Work request: Output every record exactly and leave each picture out.

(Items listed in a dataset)
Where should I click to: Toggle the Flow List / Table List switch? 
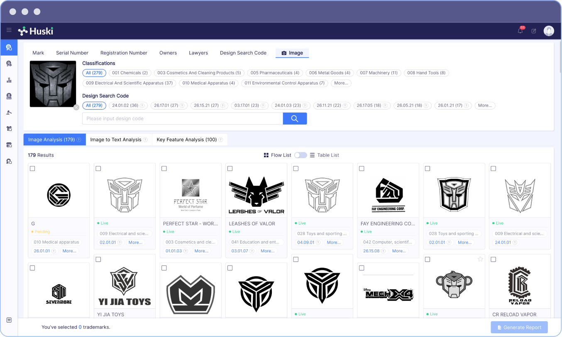[x=301, y=155]
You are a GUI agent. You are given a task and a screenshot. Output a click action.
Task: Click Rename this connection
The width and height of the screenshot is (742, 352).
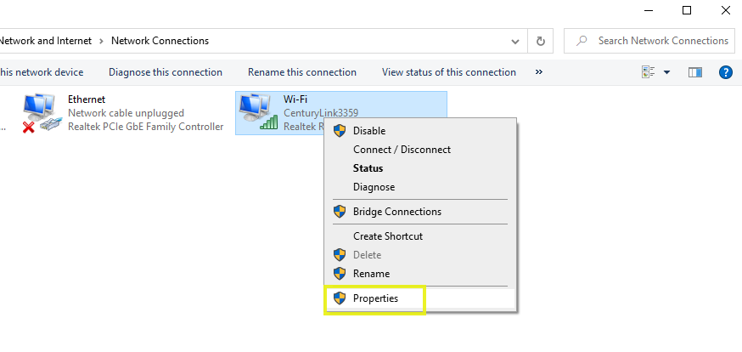(302, 72)
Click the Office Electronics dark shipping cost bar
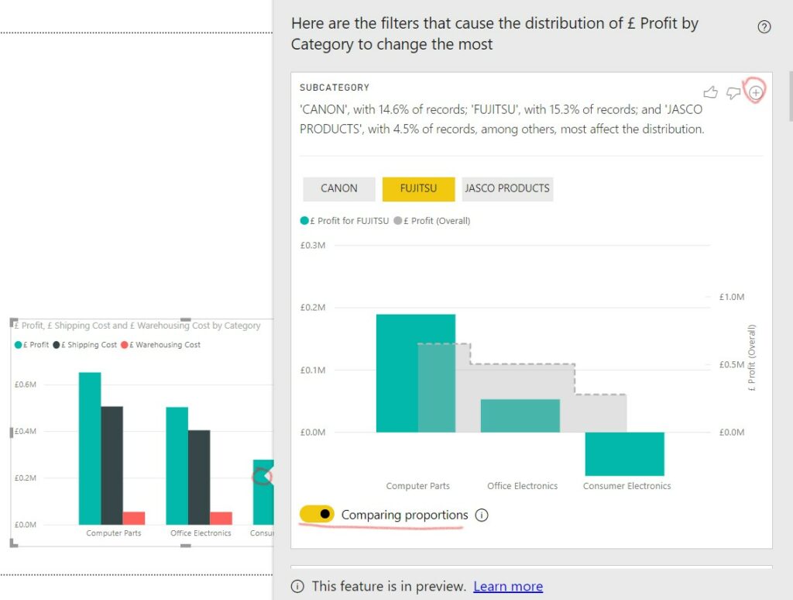793x600 pixels. tap(199, 478)
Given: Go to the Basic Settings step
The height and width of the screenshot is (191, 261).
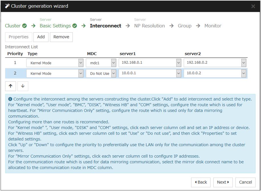Looking at the screenshot, I should (55, 26).
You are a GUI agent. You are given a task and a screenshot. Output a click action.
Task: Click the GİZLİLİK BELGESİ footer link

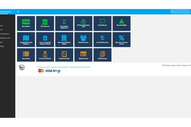(x=75, y=67)
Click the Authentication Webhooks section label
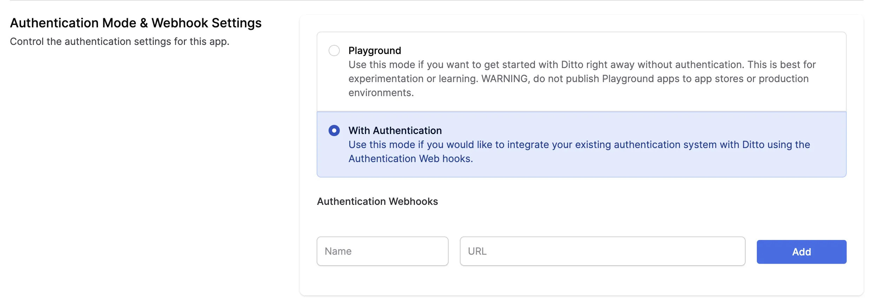 click(x=377, y=201)
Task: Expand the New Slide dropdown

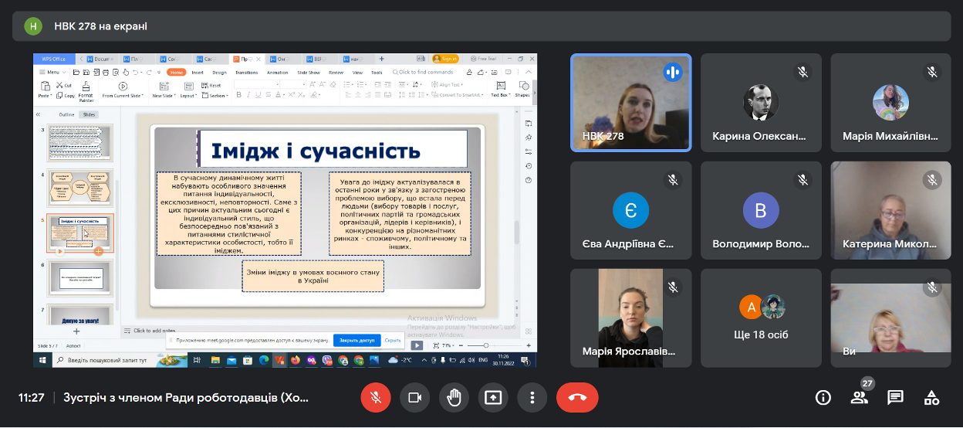Action: click(164, 96)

Response area:
Where should I click to: Toggle the Flow List / Table List switch? 
[x=301, y=155]
You are a GUI agent. You are given a task and a screenshot. Output a click action.
Task: Click Rename this connection
The width and height of the screenshot is (742, 352).
(302, 72)
Click the Office Electronics dark shipping cost bar
793x600 pixels. tap(199, 478)
Given: Go to the Basic Settings step
The height and width of the screenshot is (191, 261).
Looking at the screenshot, I should (55, 26).
You are a GUI agent. You are given a task and a screenshot. Output a click action.
Task: Click the GİZLİLİK BELGESİ footer link

(x=75, y=67)
Click the Authentication Webhooks section label
 click(x=377, y=201)
Task: Expand the New Slide dropdown

Action: click(164, 96)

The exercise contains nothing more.